In the copy, include every entry exactly but none of the pictures.

Extracted data entries:
BEGIN

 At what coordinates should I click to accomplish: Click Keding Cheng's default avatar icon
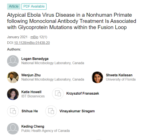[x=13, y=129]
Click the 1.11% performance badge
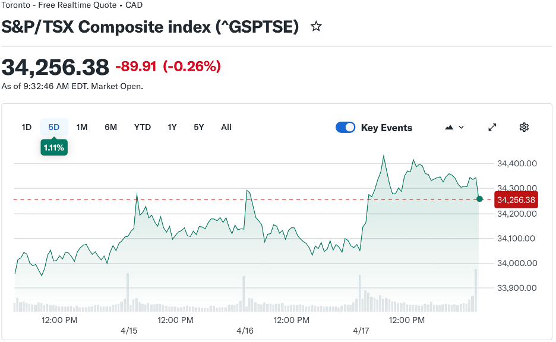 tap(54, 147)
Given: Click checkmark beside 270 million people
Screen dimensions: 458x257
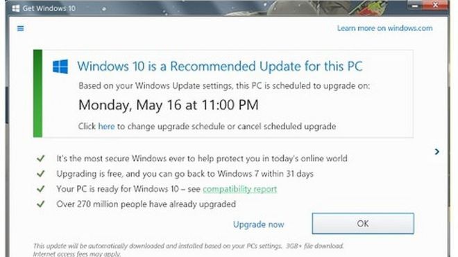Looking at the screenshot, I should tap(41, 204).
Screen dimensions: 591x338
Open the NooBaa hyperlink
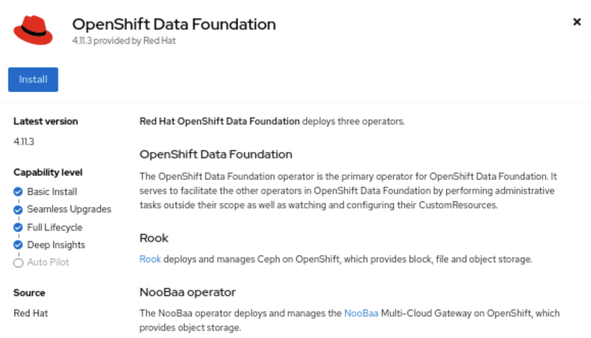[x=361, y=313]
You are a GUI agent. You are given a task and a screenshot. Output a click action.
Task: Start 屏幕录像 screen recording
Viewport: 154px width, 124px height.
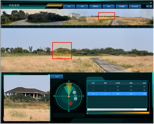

END

TASK RESPONSE:
 At what coordinates should I click to accomplish: Click Keding Cheng's default avatar icon
[x=13, y=129]
Click the 1.11% performance badge
 tap(54, 147)
Given: Click checkmark beside 270 million people
Screen dimensions: 458x257
Looking at the screenshot, I should tap(41, 204).
Screen dimensions: 591x338
Open the NooBaa hyperlink
[x=361, y=313]
You are a GUI agent. You are given a task and a screenshot. Output a click action.
Task: Start 屏幕录像 screen recording
Viewport: 154px width, 124px height.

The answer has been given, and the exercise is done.